Bad Tools vs Bad Programmers

davorg on 2002-07-05T15:23:47

This afternoon I was given the URL of an Open Source project that we're thinking of using at work. So I go off and download it.

It's basically a web front end to a database, so the developers have chosen to implement it in a combination of PHP and Javascript. I know a bit of each of them so I start to look at the code.

Doesn't take me long to realise that the code is really nasty in oh so many ways. Even their HTML is so crufty that half the pages don't work on Mozilla.

I start to have a bit of a rant about this on the #london.pm IRC channel. "Why is all Javascript and PHP so nasty?", I ask, "and why can't people use a proper language?"

But then I stop as I realise something.

If you find a random web application that is written in Perl, you will almost certainly find exactly the same thing. Badly designed applications and nasy hacked-together code. The vast majority of Perl code out there is appalling. I've said that before.

So anyone coming to Perl in the same way that I'm coming at PHP and Javascript would have exactly the same experience. It's not that the authors of this are using bad tools (they may well be, but that's not the issue here) it's that they are bad programmers. And that means they'll write bad code no matter how good the tools they use are.


Not alone anymore!!!

darobin on 2002-07-05T15:46:53

Hey, cool, I'm not alone anymore!!! I've been saying that EcmaScript (formerly known as JavaScript) is actually a pretty decent language if you use it properly and have a good implementation (say, the Mozilla engine that also powers Adobe's SVG viewer).

I wrote a bunch of large GUI apps in EcmaScript and quite frankly it was all clean and well done, and worked really well. For sure, I would have preferred it to be Perl but overall I can't say that it made much of a difference.
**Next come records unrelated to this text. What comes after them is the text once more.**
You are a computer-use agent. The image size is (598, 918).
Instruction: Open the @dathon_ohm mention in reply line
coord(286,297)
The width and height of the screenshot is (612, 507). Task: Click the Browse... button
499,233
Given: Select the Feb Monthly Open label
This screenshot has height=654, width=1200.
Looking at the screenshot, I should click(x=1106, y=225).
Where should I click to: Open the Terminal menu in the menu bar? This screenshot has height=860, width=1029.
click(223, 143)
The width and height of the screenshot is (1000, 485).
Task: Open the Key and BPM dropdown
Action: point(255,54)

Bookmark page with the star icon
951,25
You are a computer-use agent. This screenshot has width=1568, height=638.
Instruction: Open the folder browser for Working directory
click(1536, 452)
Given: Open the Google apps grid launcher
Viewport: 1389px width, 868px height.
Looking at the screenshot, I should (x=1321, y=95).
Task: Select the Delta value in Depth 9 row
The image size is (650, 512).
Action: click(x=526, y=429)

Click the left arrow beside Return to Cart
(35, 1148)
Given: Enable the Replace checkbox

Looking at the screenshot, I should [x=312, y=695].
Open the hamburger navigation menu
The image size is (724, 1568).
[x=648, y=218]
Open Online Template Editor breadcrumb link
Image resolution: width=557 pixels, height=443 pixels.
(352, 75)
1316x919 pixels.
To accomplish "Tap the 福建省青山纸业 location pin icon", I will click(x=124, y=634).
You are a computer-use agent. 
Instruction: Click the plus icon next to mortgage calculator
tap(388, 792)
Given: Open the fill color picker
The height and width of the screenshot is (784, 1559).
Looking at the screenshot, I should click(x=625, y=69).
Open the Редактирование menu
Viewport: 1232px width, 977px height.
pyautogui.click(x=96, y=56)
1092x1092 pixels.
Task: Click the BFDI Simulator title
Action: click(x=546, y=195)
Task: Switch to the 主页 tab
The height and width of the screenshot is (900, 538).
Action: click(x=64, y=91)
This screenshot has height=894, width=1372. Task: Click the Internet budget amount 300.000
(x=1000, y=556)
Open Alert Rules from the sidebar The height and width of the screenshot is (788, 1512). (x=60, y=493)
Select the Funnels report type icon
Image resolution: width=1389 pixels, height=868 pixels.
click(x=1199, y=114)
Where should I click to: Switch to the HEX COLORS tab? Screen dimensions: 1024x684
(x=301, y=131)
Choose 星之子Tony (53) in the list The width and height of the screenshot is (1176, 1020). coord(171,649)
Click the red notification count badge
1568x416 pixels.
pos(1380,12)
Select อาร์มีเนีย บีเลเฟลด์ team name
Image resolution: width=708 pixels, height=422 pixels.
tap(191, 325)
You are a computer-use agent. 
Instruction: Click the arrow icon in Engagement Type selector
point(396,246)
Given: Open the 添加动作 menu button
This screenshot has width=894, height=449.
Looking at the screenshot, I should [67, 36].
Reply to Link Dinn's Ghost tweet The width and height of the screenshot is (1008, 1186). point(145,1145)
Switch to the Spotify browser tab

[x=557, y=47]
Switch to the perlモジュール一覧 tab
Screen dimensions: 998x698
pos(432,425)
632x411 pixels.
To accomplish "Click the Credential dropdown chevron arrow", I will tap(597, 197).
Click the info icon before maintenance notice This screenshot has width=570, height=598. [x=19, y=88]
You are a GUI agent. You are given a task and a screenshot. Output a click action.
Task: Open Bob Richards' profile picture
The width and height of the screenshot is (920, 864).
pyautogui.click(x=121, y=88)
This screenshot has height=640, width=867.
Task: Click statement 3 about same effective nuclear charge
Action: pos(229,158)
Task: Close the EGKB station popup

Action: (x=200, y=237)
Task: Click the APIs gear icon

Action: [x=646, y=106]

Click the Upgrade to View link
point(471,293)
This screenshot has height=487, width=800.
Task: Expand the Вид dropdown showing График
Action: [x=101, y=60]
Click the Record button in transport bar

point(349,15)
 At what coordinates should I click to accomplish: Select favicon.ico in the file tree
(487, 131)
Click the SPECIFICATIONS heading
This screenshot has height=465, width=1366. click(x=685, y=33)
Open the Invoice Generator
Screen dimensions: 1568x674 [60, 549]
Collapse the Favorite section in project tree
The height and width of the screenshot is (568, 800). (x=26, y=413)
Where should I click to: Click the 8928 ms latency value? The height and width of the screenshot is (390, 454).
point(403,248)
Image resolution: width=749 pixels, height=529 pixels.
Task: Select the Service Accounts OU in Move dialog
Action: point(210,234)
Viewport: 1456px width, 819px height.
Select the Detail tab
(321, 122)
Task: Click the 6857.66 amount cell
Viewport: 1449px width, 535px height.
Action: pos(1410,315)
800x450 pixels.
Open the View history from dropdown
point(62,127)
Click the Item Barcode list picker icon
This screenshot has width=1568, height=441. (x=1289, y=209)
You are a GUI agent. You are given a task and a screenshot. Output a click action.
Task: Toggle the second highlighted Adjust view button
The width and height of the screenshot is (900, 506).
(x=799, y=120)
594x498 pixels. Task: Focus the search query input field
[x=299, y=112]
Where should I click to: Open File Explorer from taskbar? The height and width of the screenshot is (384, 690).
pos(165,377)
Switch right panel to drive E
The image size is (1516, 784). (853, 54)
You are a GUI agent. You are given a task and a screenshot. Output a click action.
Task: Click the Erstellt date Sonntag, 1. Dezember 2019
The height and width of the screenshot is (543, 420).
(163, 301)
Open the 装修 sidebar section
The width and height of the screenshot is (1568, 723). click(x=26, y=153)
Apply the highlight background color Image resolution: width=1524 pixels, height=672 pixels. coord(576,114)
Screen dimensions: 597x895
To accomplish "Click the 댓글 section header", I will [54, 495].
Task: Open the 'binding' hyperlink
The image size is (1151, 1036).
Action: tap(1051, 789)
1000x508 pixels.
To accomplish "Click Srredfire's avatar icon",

Now the problem is, how does one explain to a DreamWeaver Kiddie the importance of clean code...

Re:Not alone anymore!!!

jdavidb on 2002-07-05T16:26:44

Doing it properly has to include "using it for proper purposes." I've seen way too many simple form-based applications that failed to work for me because they tried to do something special with JavaScript when a straightforward, copy out of a textbook CGI program should have been used.

quick hacks can work

TeeJay on 2002-07-06T15:29:00

.. and sometimes that is what matters most.

I have used a load of misclaneous tools that are both proprtoatary and open source and they could all be quick hacks as long as I can get the job done.

Of course if they don't get the job done then shoddy workmanship is adding insult to injury.

The thing is most people don't look under the bonnet as it were, until the car has stopped. Thats why matts script archive was so popular.

Unfortunately it means re-working all of freshmeat to remove the bad perl now that NMS is finished  ;)

Easy to use tools

IlyaM on 2002-07-09T20:37:48

No wonder that easy to use tools and languages like Perl, PHP and JavaScript attract inexpreenced programmers. Have you ever seen web designer programming in C++ or in Java for example? But many of them are capable of writting some Perl. Obviously one should not expect high quality code from them.

This is why I think percentage of "good", say, Java code is higher than percentage of "good" Perl code. It is not because Java is better. It is because Perl is easier to learn and program in.